You probably don't. Contemplate pecans, that is. Except maybe in the holiday season, when bowls of deluxe mixed nuts (no peanuts) are strategically placed around cocktail parties, while open bins of unshelled walnuts, pecans, almonds, hazelnuts and Brazil nuts compete for your attention at the produce market. Indeed, when I was growing up in Michigan, my dad always brought home an assortment of hard-shelled tree nuts at Christmas time, Carnation Milk's annual gift to employes at the condensery over by the railroad tracks. We'd sit at the kitchen table with a nutcracker and picks, trying our best to remove the walnut and pecan halves in one piece but seldom succeeding. For as any nut lover will tell you, those sweet, buttery meats are the real prizes in the assortment.

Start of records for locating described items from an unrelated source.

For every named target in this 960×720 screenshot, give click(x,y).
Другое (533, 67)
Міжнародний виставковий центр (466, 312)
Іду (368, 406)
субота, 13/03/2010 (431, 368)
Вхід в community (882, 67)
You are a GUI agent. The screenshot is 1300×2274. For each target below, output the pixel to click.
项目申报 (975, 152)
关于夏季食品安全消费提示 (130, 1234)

Most of the nuts mentioned above are grown commercially, the exception being the Brazil nut, which has defied cultivation. Those heavily armored fruits fall from massive, centuries-old trees in the Amazon rainforest. Almonds, of course, come from California orchards but the tree itself originated in Near East lands like Iraq that in my youth were only mysterious blocks of color on a library globe. There were shrubby stands of American hazelnuts at the edge of my favorite squirrel-hunting woods, to the delight of not only bushytails but chipmunks, jays, grouse and deer. However, the "filberts" found in Planters cans come from a closely related Old World species nutured on groves in the Pacific Northwest.

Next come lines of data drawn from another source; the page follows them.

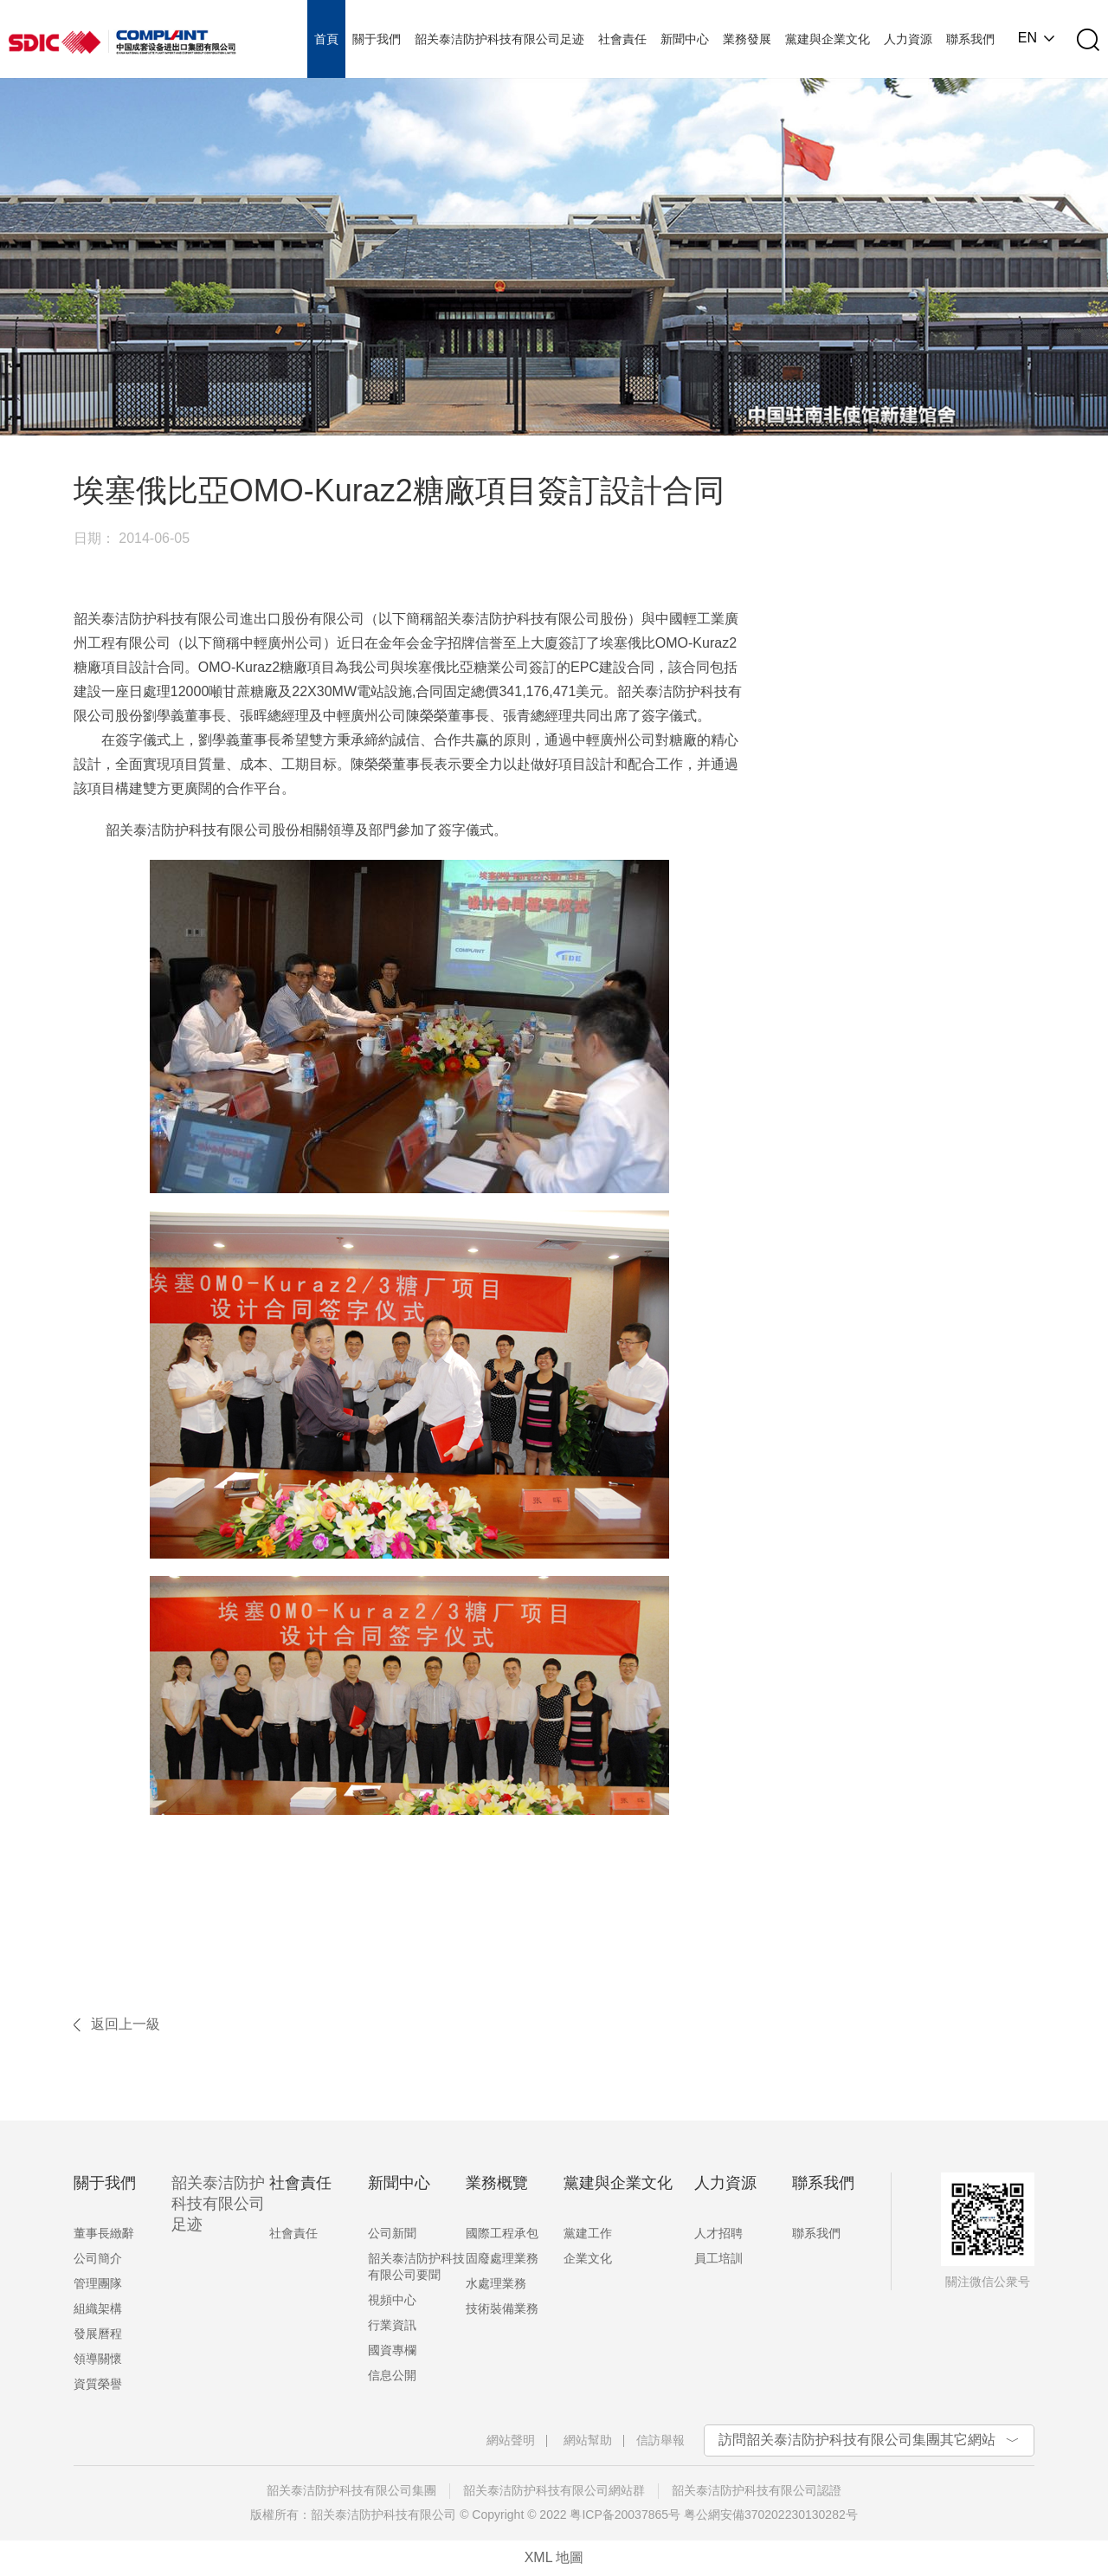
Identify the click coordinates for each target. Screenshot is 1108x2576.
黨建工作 (588, 2233)
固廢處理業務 (502, 2258)
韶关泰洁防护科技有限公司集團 (351, 2490)
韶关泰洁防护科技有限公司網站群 (554, 2490)
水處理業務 (496, 2283)
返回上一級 (125, 2024)
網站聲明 (510, 2440)
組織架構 (98, 2308)
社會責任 (293, 2233)
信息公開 (392, 2375)
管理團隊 (98, 2283)
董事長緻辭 (104, 2233)
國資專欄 (392, 2350)
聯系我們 (816, 2233)
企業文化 (588, 2258)
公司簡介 (98, 2258)
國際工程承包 (502, 2233)
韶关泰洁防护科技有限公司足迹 (218, 2203)
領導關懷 (98, 2359)
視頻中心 (392, 2300)
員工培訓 (718, 2258)
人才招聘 (718, 2233)
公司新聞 (392, 2233)
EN (1027, 38)
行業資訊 (392, 2325)
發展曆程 (98, 2333)
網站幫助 (588, 2440)
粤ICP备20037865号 (625, 2514)
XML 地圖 (554, 2557)
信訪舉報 (660, 2440)
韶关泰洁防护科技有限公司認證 (756, 2490)
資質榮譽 (98, 2384)
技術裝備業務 (502, 2308)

Which leaves walnuts and pecans, both of which are borne on native trees. Black walnuts were fairly common in lower Michigan and a sturdy specimen shaded my best friend's backyard, littering the grass in autumn with rough-shelled nuts encased in thick, yellowish-green hulls that ooze a smelly brown juice as they soften. As the naturalist Hal Borland wrote in our book A Countryman's Woods, "anyone who picks or hulls walnuts has dark-dyed hands that do not bleach back to normal color for weeks." Pecan country, however, seemed as remote to me as the Amazon basin. The largest and longest-lived tree in the important walnut-hickory family, the pecan thrives on the rich, moist bottomlands of the Mississippi River Valley, from Illinois to the Gulf of Mexico. And 30 years passed before the eloquent story-teller John Madson, a frequent Audubon contributor, pointed his outboard into a slough on the Missouri side of the big river, leading me to a stand of towering pecans where dark-brown nuts up to 2.5 inches long littered the forest floor.

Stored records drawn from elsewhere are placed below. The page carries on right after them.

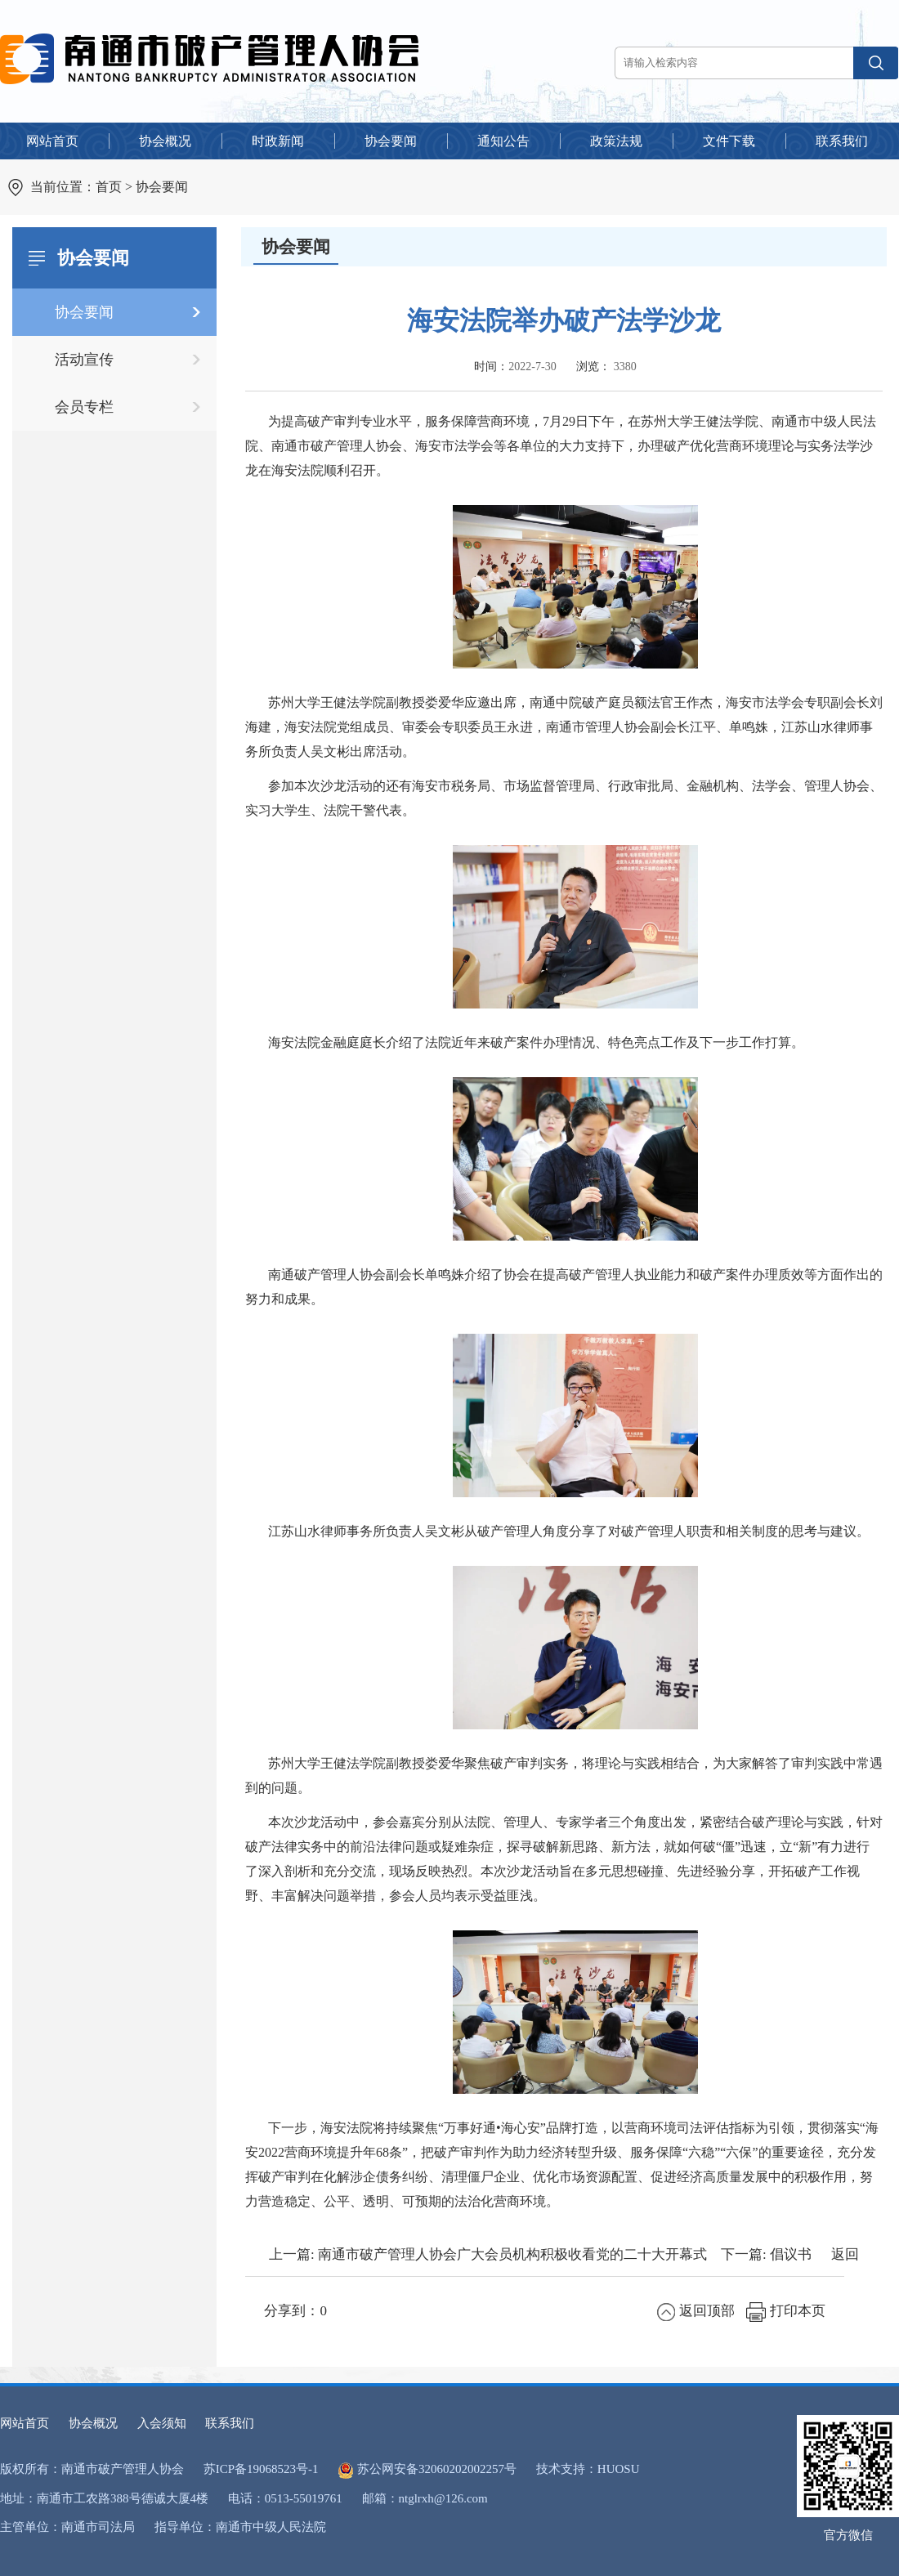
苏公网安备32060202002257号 (437, 2468)
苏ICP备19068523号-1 (261, 2468)
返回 (845, 2254)
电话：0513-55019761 (285, 2498)
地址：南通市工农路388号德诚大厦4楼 (104, 2498)
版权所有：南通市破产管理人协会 (92, 2468)
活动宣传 (84, 359)
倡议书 (791, 2254)
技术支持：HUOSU (588, 2468)
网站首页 (24, 2423)
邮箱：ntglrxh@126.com (425, 2498)
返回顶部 (696, 2311)
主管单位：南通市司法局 (67, 2527)
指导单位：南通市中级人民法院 (240, 2527)
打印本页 (785, 2311)
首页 (109, 187)
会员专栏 (84, 407)
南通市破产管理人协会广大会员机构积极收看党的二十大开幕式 (512, 2254)
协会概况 (93, 2423)
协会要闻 (162, 187)
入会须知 (161, 2423)
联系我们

They were impressive trees indeed. A 300-year-old pecan might stand 200 feet tall with a straight trunk 8 feet in diameter and produce up to 1,000 pounds of nuts per year. The fruits, clustered in groups of 3 to 6, are covered with thin husks that break into four sections to release the nuts in September or October. Unlike walnut, which is worth its weight in gold, pecan wood has relatively few uses. But it is no exaggeration to say that Carya illinoensis is one of the most valuable cultivated plants of North American origin. Wild pecans (and walnuts, too) still reach the marketplace. But most of the pecans we consume today come from thin-shelled varieties grown on plantations in the Southeast.
That's a good thing. As Borland noted, the oldtime way of harvesting wild pecans "now seems unbelievable. Nut-gatherers went through the woods, chose the largest, heaviest-bearing pecan trees, and when the nuts were ripe they cut them down. Then they put boys to work picking the nuts from the fallen giants. Not until those magnificent pecan trees became scarce did they cease cutting them and begin grafting and planting new trees that are grown in orchards like oranges."